Beuteslot nach Art von Malmsturm
Eine interessante und für das S&S-Genre sehr genial wirkende Idee sind die Beuteslots von Malmsturm 2. Ausgabe. Ich weiß auch nicht mehr darüber, als LordBorsti im Tanelorn verraten hat, aber das Ganze hört sich so an:
- Jeder Charakter hat Beute-Slots, die er im Laufe seiner Abenteuer füllen kann. Die Slots sind wie ein Schub (engl. Boost) zu behandeln, können also einmal für einen +2 Bonus oder reroll für einen Fertigkeitswurf verwendet werden, wenn es narrativ passt bzw. begründet wird.
- Beute können Reichtümer, magische Gegenstände (z.B. Heiltränke), Waffen (Schwert des Ogertötens) aber auch immatrielle Beute wie neue Kontakte, wertvolle Informationen oder persönliche Erfahrungen sein.
- Beute gibts nach jedem kleinen Meilenstein (minor Milestone) oder wenn es sich aus der gemeinsam erlebten Geschichte ergibt.
Mir ist dabei noch nicht ganz klar, ob das für mich als PC eine Einschränkung bedeutet, weil ich nicht mehr 15 magische Waffen mit mir führen kann, oder ob die Beschränkung nur für die Boosts gilt. Und: Muss ich die Beute definieren, wenn ich sie in den Slot tue? Je nachdem, welche Entscheidung ich treffe, wird das Spiel anders. Malmsturm sollte vermutlich eng beschränken: Also Beute nur in den Slots zulassen und im Slot bereits definiert haben – aber das kann man auch anders machen, je nach angestrebtem Spielgefühl.
Narrative Permission
Ein Schatz kann auch eine Erlaubnis sein, eine Geschichte (anders) zu erzählen.
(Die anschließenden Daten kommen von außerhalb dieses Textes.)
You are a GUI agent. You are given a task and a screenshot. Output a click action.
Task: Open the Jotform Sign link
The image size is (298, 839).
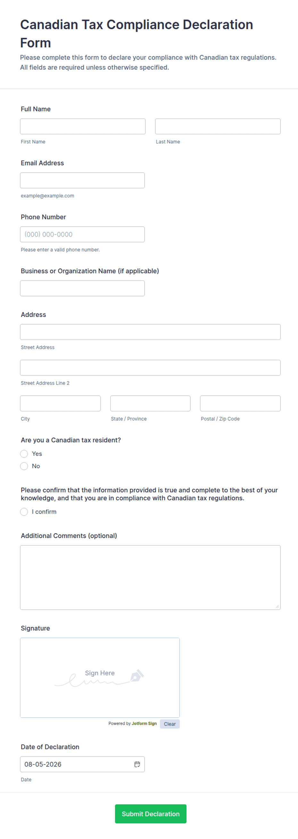(x=144, y=723)
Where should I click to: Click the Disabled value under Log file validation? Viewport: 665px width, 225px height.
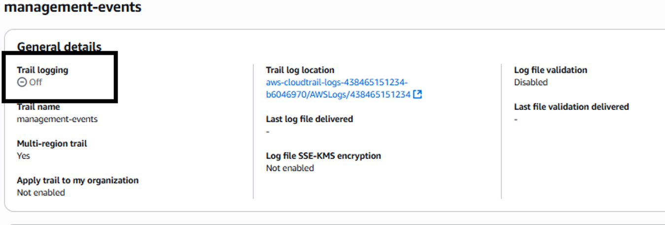[x=531, y=82]
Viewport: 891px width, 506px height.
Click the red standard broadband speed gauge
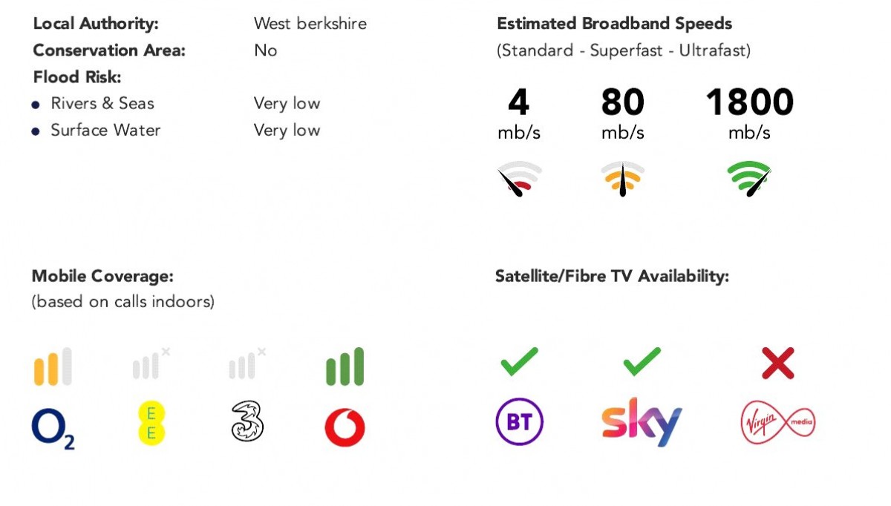pos(519,179)
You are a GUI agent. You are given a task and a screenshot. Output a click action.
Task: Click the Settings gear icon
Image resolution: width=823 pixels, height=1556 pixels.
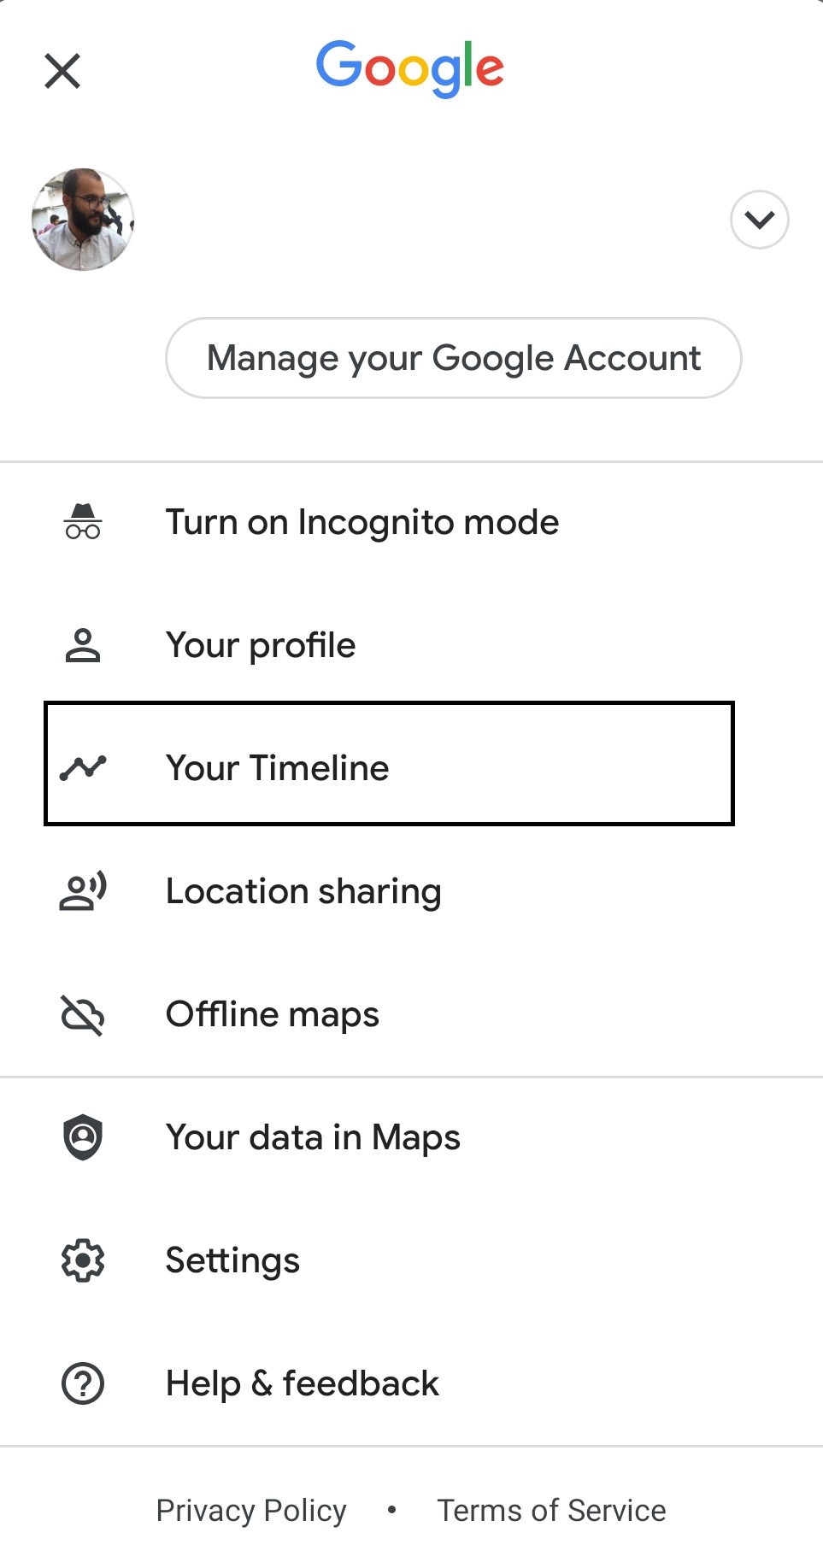pos(83,1260)
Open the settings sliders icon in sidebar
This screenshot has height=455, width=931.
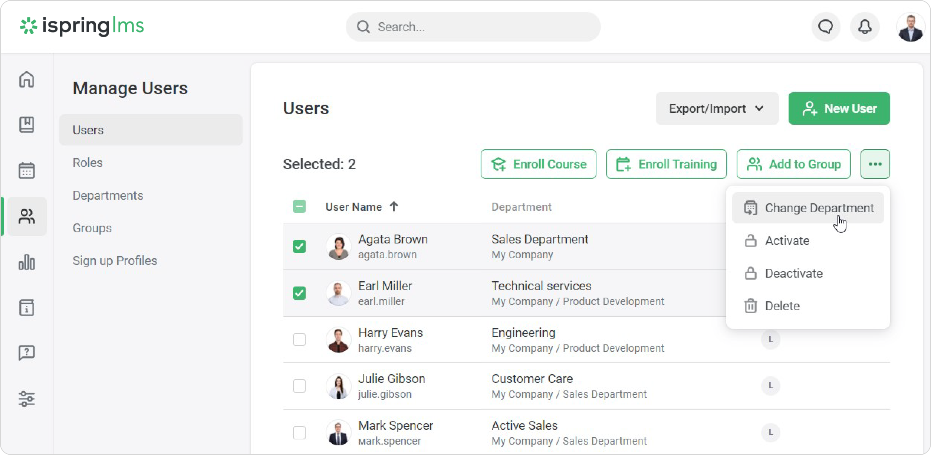27,399
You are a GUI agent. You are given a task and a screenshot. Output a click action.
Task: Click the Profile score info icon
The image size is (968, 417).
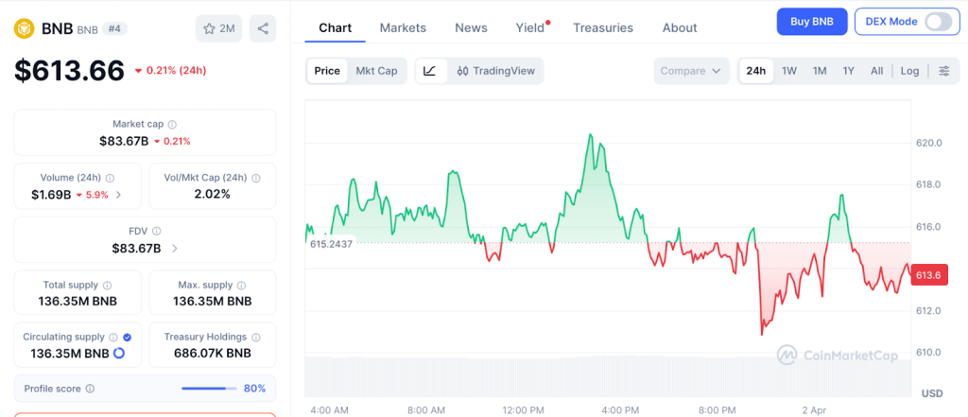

Wenn ich mich als neuer Eigentümer von Smaugs Schatz etabliert habe, dann wirkt sich das auf die Geschichte aus – ich bin ganz offensichtlich ein angesehener Zwerg, unbestreitbar wichtig. Ich kann alles plausibel in meiner Geschichte nutzen, was man für Geld erwerben kann. Wenn man Geld gar nicht mechanisch abbilden möchte, so wirkt sich der Besitz eines Schatzes trotzdem auf die Narration aus.
Geld als Stresstrack
Wenn es wirklich um Geld (oder genauer gesagt den Mangel daran) gehen soll (und das muss man sich schon überlegen, ob man das wirklich will), dann kann man Geld als Stresstrack behandeln. Wie lang er ist, ergibt sich aus Ressourcen. Ein Wurf auf Resourcen kann, wenn er nicht aussreicht, die Differenz auf dem Stresstrack auffangen (der sich aber nach der Szene nicht leert). Ein Schatz wäre dann die „Heilung“ des Stresstracks. Sinnvoll wäre dieses Vorgehen aber nicht für klassische Fantasy (Dungeons ausräumen, Welten retten), sondern für eine Händlerkampagne. Das Fate3-Spiel Diaspora macht das deshalb genau so, das ja stark von Traveller als Spielprinzip inspiriert ist.
Schätze als Extras
Eine letzte Idee, wie man einen Schatz mechanisch anbinden kann, ist die Verwendung als Extra. Was das Extra kann (und deshalb auch, wie teuer es ist), hängt natürlich von der Spielwelt ab, deshalb sind Beispiele schwer zu bilden. Spielt man einen Drachen, so ist das Extra:Schatz sicherlich mit so Vorteilen wie „Zugang zum Heiratsmarkt“ und „Neid und Missgunst meiner Konkurrenten erfreuen mich“. Ist man ein Baron in einer Fantasywelt, sind die Vorteile sicherlich andere – evtl. kann man dann den Schatz als Offensivwaffe einsetzen oder (über Söldner) seine militärische Stärken erhöhen. Im Ergebnis vermutlich zu kompliziert, um den Aufwand wert zu sein.
Fazit
Ohne den core game loop von D&D verändert ein Schatz seine Funktion. Er macht die Spieler nicht mehr mächtiger, sorgt nicht mehr für WBL-Balancing oder für eine bessere Rüstung. Er muss daher eine narrative Bedeutung erlangen, oder er ist funktionslos. Er kann dazu dienen, eine Kampagne in eine andere Richtung zu leiten (Der kleine Hobbit ist eine ganz andere Geschichte, nachdem der Schatz erobert wurde als vorher) oder Ausgangspunkt der Spielerhandlungen werden. Waren einst noch Regeln wie „jede erbeutete Goldmünze ist ein Erfahrungspunkt“ und später die „WBL-Tabelle„, nach der jeder PC auf Level 10 Ausrüstung in Höhe von 49k Gold haben muss, um gebalanced zu sein, dafür da, den Schatz mit Bedeutung aufzuladen, so muss er in Fate ohne all das auskommen und für sich selbst stehen. Und das macht Münzen langweilig…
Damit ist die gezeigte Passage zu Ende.